Marek Prawda (born 1 October 1956 in Kielce) is a Polish sociologist and diplomat. Since April 2016 he is Head of Representation - Poland at European Commission.

Life 
Prawda studied economics at the University of Leipzig and sociology at the Institute of Philosophy and Sociology of the Polish Academy of Science. In 1979 he obtained a degree in economic studies and in 1984 a PhD degree in sociology. Until 1990 he has been working at the Polish Academy of Science. He was member of Solidarity.

In 1992 he started his diplomatic career as First Secretary to the Embassy of Poland in Bonn, Germany.
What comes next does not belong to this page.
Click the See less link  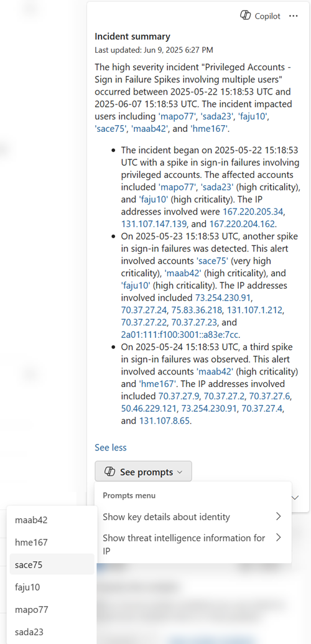(x=111, y=447)
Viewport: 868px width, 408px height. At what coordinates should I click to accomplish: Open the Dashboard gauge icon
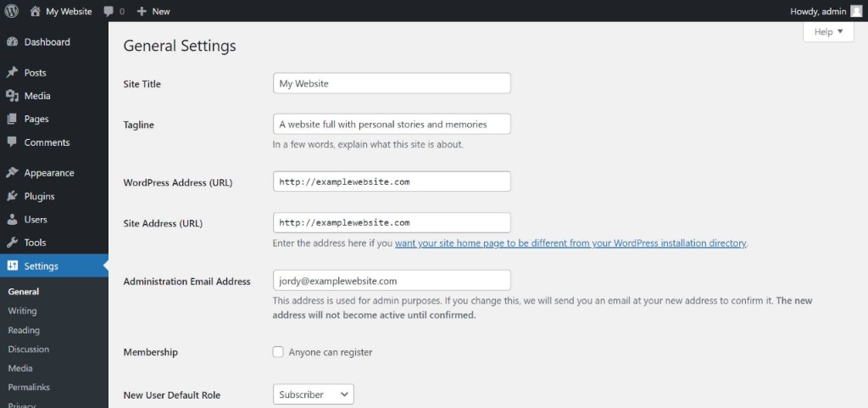point(12,42)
In 2000 and 2005 he had been Director at the Secretariat of the Minister of Foreign Affairs.

From 2001 to 2005, he served as Ambassador to Sweden, from 2006 to 2012 as Ambassador to Germany and from 2012 to 2016 as Ambassador to the European Union.

In February 2016, Prawda ended his term. In April 2016, he was appointed by Jean-Claude Juncker as Head of the European Representation in Warsaw.
 
While Ambassador to Germany, Prawda has been an important promoters of the German-Polish dialogue. In 2012 he has been awarded the Grand Cross of the Order of Merit of the Federal Republic of Germany and the Order of Merit of Brandenburg.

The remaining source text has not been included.